例は多数ありますが、客商売をしている以上、見なければいけない「お客様の心の中」も、その一つです。形としては目には見えませんが、確実にそこに存在する上、商売上大変重要な部分です。人の欲しているものや状況を察する、感じる力が必要になってきます。
他にもあります。 時代を把握し、今後を予想する力もまた目には見えませんが、必要な力です。商売をしている私もそうですが、一般的にも必要な力ではないでしょうか。
何かの本でも読みましたが、犬猫などの所謂動物と人間の大きな違いは未来の予想を立てることが出来るか否かだそうです。 馬も猿も明日どのようなことが起こるだろうから、それに合わせて準備をしておこうとはならないそうです。 冬が近づき、食料を集めておかないと冬が越せないと、せっせとどんぐりを集めるリスは、ディーエヌエー(DNA)に刻み込まれている作業を潜在能力的に行うわけですが、明日の天気が悪くなりそうだから、今日の内に活動しておこうとはならないそうです。
なぜ私がこんなことを書いているかというと、人が退化してきているのではないかと感じるからです。そして、それはもはや修復不可能な域に達してきているような気がしてなりません。私も退化してきているのは間違いないでしょうが、まだ問題視しているだけマシかもしれません。
退化の理由としてまず、世代問わず短絡的な意思決定が増えてきたことが挙げられます。物事について深く考えなければ人からの情報に振り回され、自分の知る範囲だけで、「これに間違いないだろう」と安易な決定をしてしまうように思います。 深く考えなければ、見えている物しか信じられなくなり、自分のスキルアップにも繋がらないので、すぐ人に頼って問題解決しがちです。
また計画性のない行動を起こしがちになるので、未来を考えることが面倒くさいと感じてしまっているかもしれません。脳は本来、負荷がかかるような面倒なことをしたがらないので、余計に創造力も想像力も衰えていく傾向になっているのかもしれません。

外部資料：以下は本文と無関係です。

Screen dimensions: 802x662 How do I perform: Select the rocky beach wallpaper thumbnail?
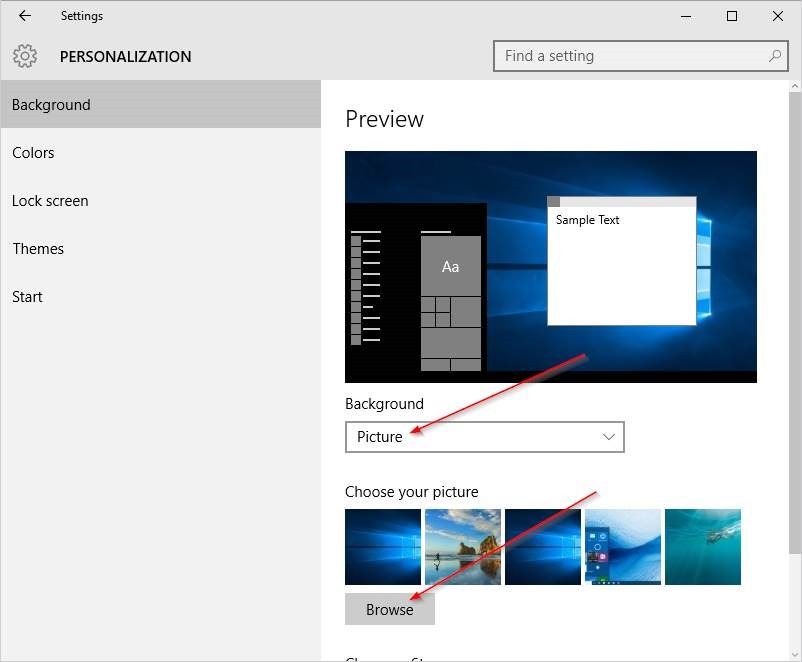(x=462, y=546)
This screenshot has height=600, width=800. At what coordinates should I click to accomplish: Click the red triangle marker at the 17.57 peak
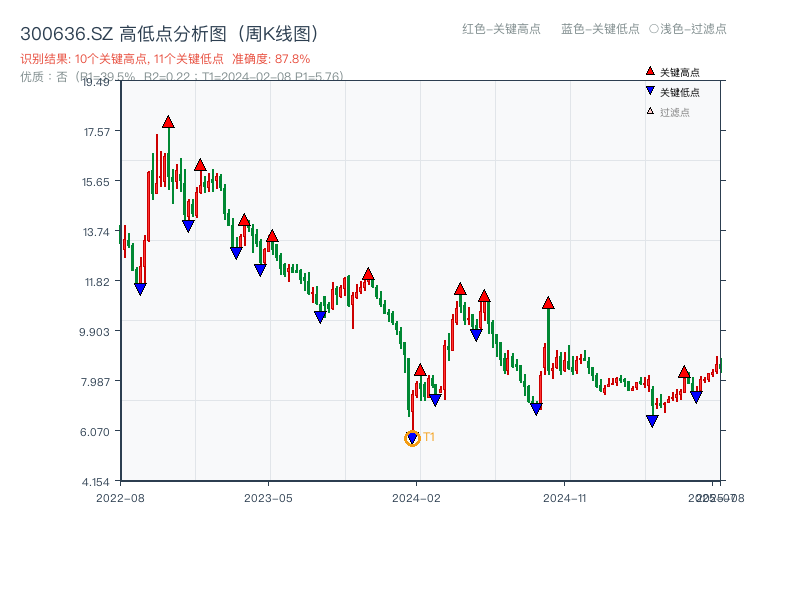click(168, 122)
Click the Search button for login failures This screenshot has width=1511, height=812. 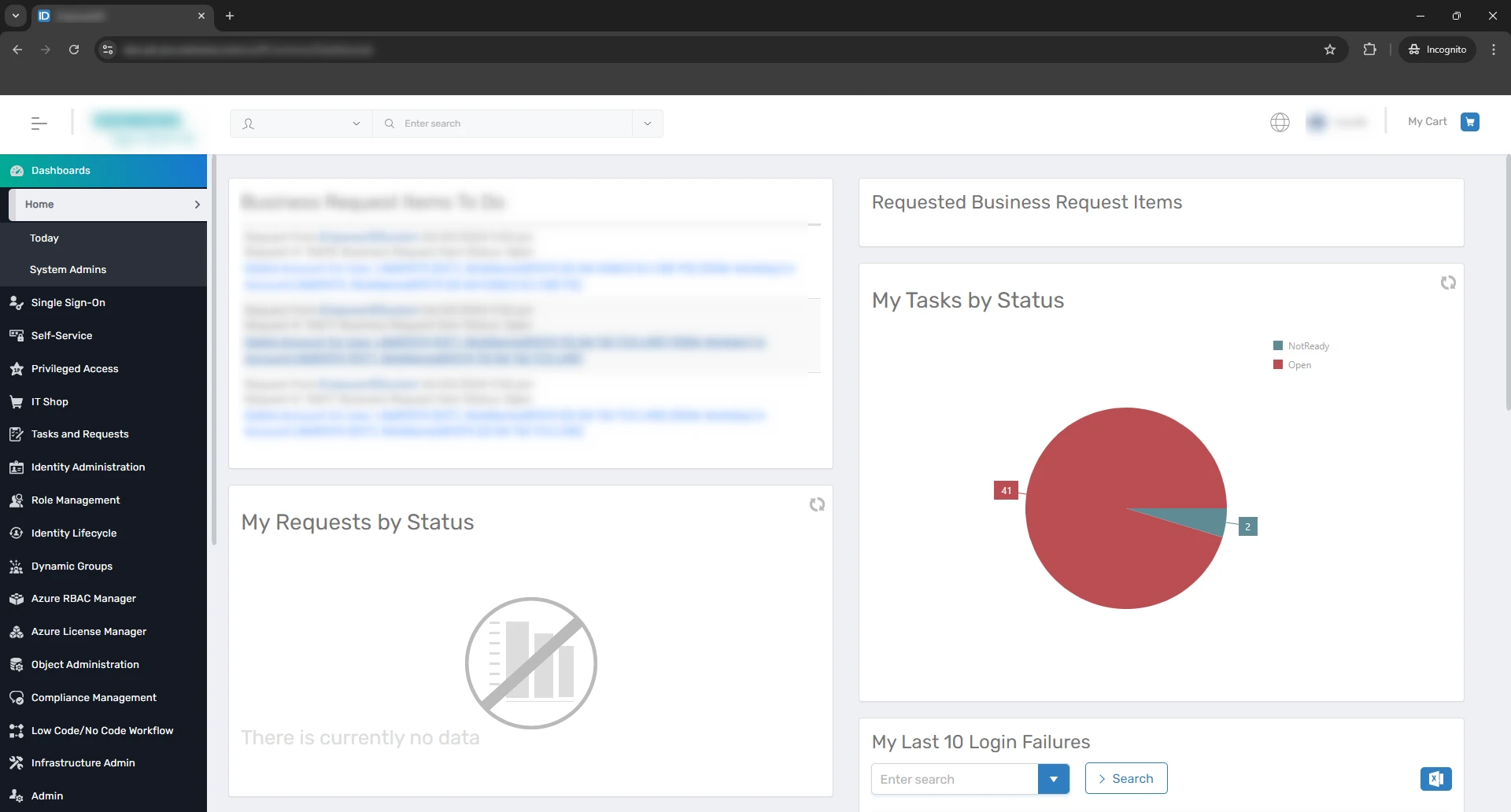click(1125, 779)
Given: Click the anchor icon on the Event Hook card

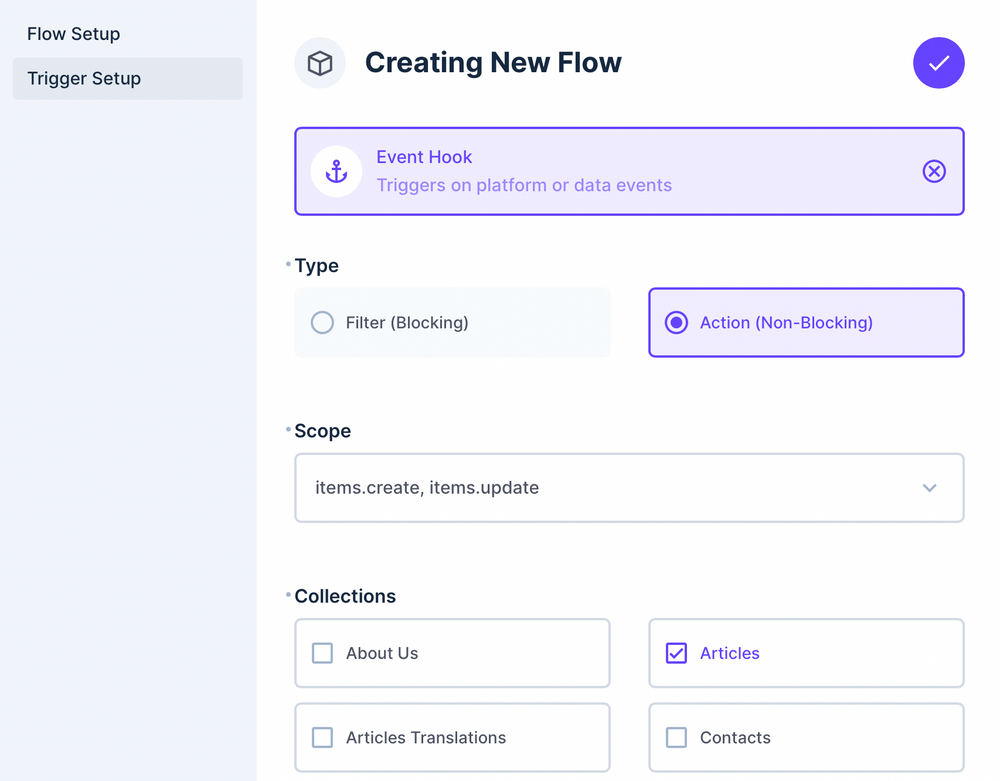Looking at the screenshot, I should point(335,171).
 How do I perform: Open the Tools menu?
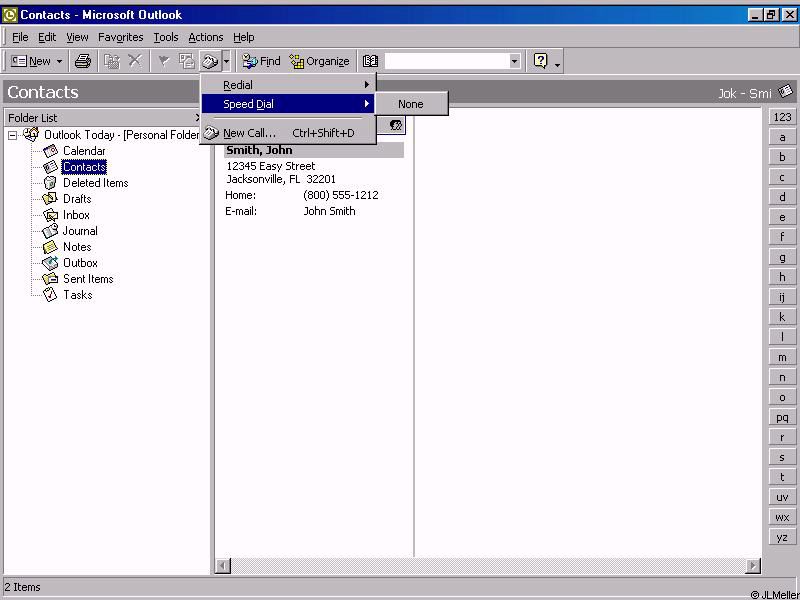pyautogui.click(x=165, y=37)
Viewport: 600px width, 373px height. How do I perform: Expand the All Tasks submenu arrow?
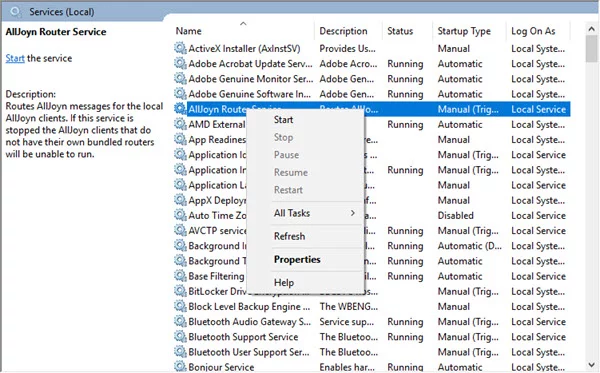tap(353, 213)

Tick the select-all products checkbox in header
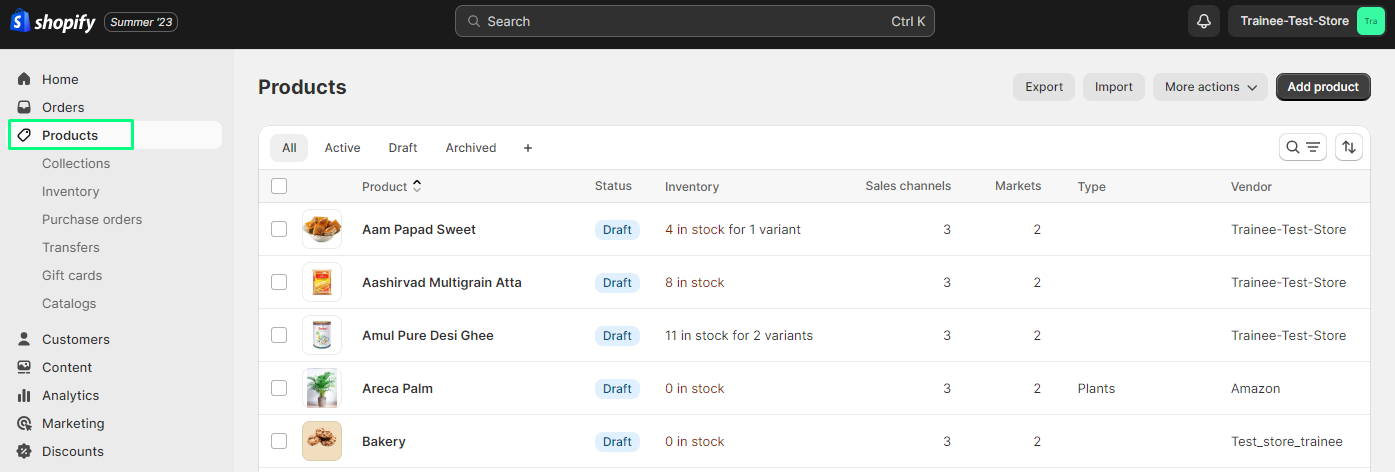279,186
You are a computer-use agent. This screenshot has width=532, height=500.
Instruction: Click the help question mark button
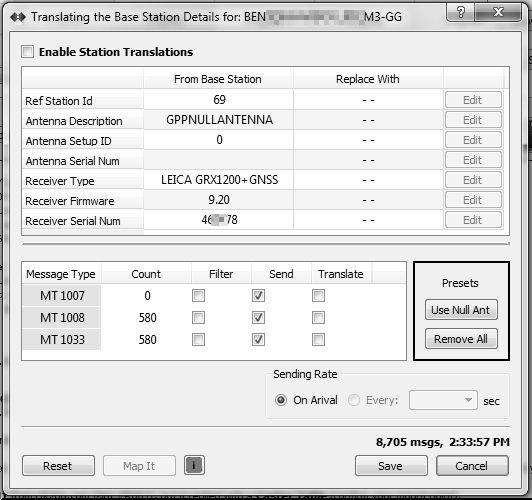point(460,13)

目に見えるだけの世界で生きるという事は、人間以外の動物と変わらないのではないでしょうか。 「それでいいじゃないか」と言われれば、それまでですが、疑問に思うのであれば、見えないものを見る力の付け方と、何がその力を阻害しているのか今一度考えてみてもいいかと思います。 自分が想像もしなかった意外な事実が見えてくるかもしれません。